7. The method for operating a smart elderly care service platform based on an adaptive algorithm according to claim 1, characterized in that: The calculation method of the indoor safety factor in step 3 includes: Distributed pressure sensors placed on the ground are used to detect foot slip events. The slip event determination condition is: the local pressure change gradient exceeds the pressure change threshold under normal walking mode; The ground friction coefficient correction value is calculated based on the spatial distribution density of slip events. The higher the density, the greater the downward correction of the friction coefficient. By integrating the time series of indoor light intensity, when the duration of continuous low light exceeds the critical value of the elderly's visual adaptation ability, the safety factor is reduced in a step-by-step manner. The reduction range is determined by analyzing the correlation between historical fall events and light exposure duration.
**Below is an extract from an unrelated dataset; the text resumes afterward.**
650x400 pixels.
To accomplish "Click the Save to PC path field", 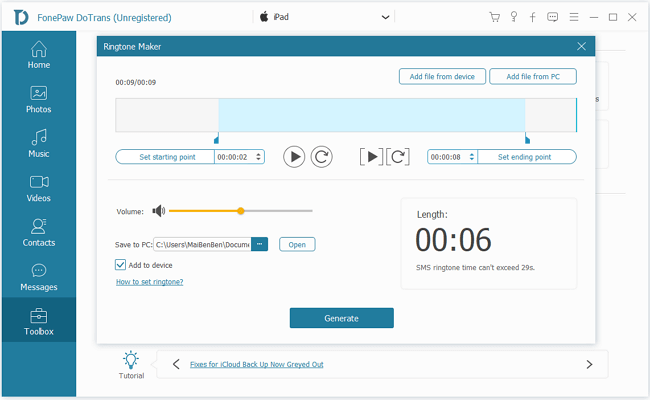I will 202,244.
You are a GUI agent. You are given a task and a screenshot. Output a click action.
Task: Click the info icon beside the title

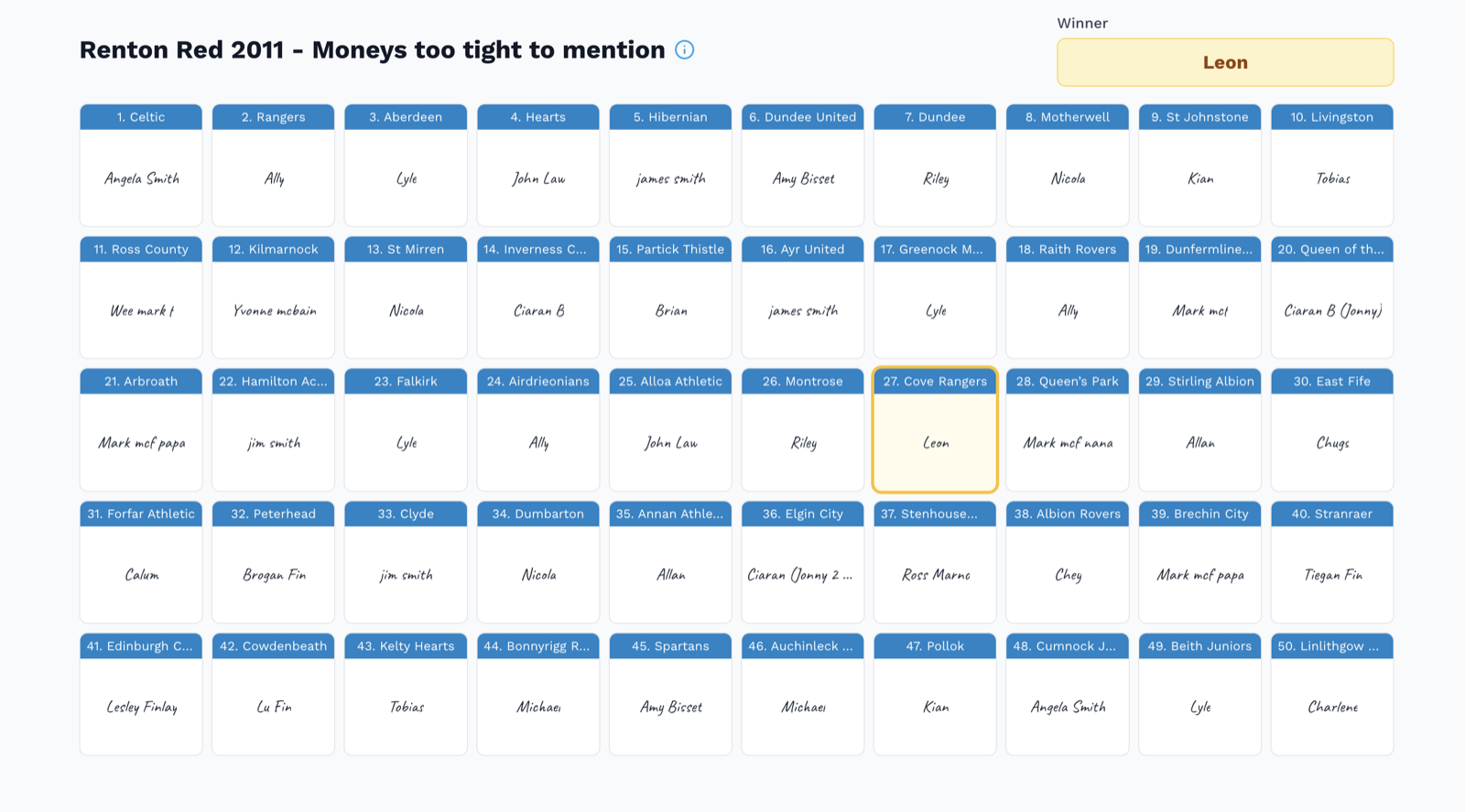point(684,49)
8. The method for operating a smart elderly care service platform based on an adaptive algorithm according to claim 4, characterized in that: It also includes a closed-loop optimization step, dynamically adjusting the weight distribution of step 2 and the environmental impact factor reconstruction of step 3 according to the service execution effect, wherein the weight distribution adjustment method includes: Monitor the continuous deterioration trend of the health index before the start of the service. When the deterioration exceeds the expected control target of the service, increase the weight of the abnormal fluctuation frequency of physiological indicators in the calculation of the health index; Adjusting the weight of behavioral activity: Calculate the false alarm rate between behavioral risk indicators and actual health events. When the false alarm rate exceeds the platform's average false alarm level, reduce the weight of behavioral activity data in the health index. The weight adjustment range is dynamically calculated by establishing a mathematical model of health index prediction error and service parameter sensitivity.
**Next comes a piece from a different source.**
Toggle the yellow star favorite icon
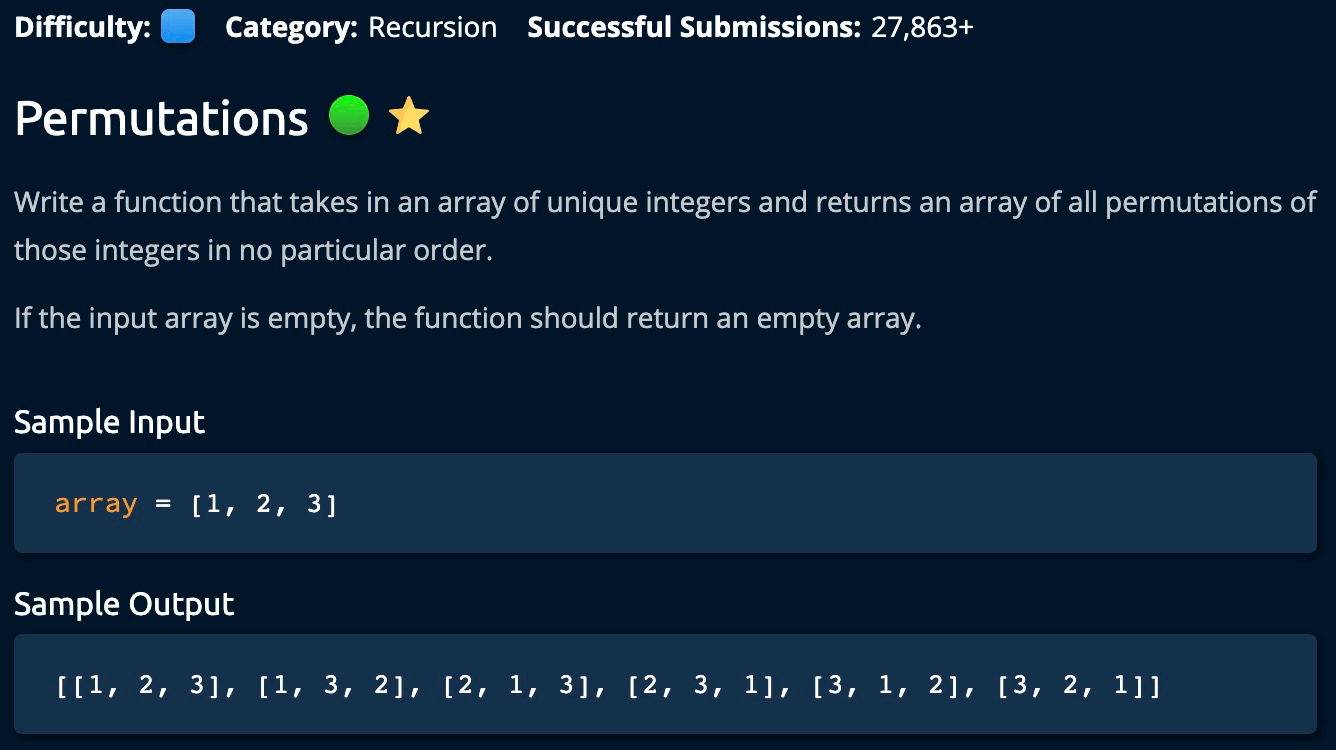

9. The method for operating a smart elderly care service platform based on an adaptive algorithm according to claim 8, characterized in that: The method for reconstructing the environmental impact factors includes: Collect the complete environment parameter combination and service execution results when the service fails, and establish a failure case library; Reconstructing the calculation model of environmental impact factors: Using an integrated learning algorithm to analyze the impact weights of sudden environmental variables in failure cases, focusing on enhancing the weights of parameter combinations that are not fully present in historical data; Model validation mechanism: The reconstructed model is applied to the simulated environment parameter combination. When the deviation between the predicted service failure rate and the actual failure rate exceeds the allowable error, the feature engineering strategy is readjusted.
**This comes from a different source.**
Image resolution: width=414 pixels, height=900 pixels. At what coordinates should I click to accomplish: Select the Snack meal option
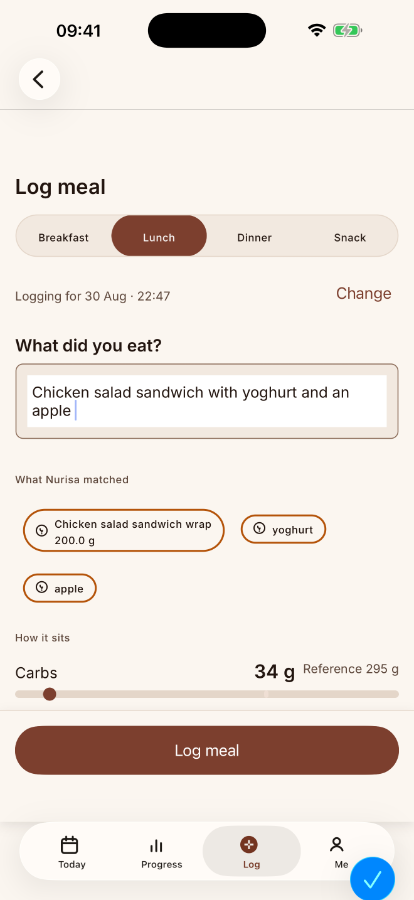tap(350, 237)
10. The method for operating a smart elderly care service platform based on an adaptive algorithm according to claim 4, characterized in that: The activation method of the drone delivery includes: Real-time acquisition of community 3D building model data allows flight paths to be planned to avoid turbulent areas around high-rise buildings. Path safety is verified by analyzing the spatial distribution relationship between historical aircraft attitude data and wind speed. Drug temperature control guarantee: When the temperature sensor in the payload compartment detects that the temperature exceeds the drug storage threshold, the backup transportation plan is automatically switched. The switching logic includes: a: If the temperature control failure occurs before takeoff, activate the emergency transport vehicle equipped with cold chain equipment; b: If temperature control failure occurs during flight, command the drone to land at the nearest temperature control transfer station; The temperature storage threshold is dynamically set according to the drug chemical stability test data.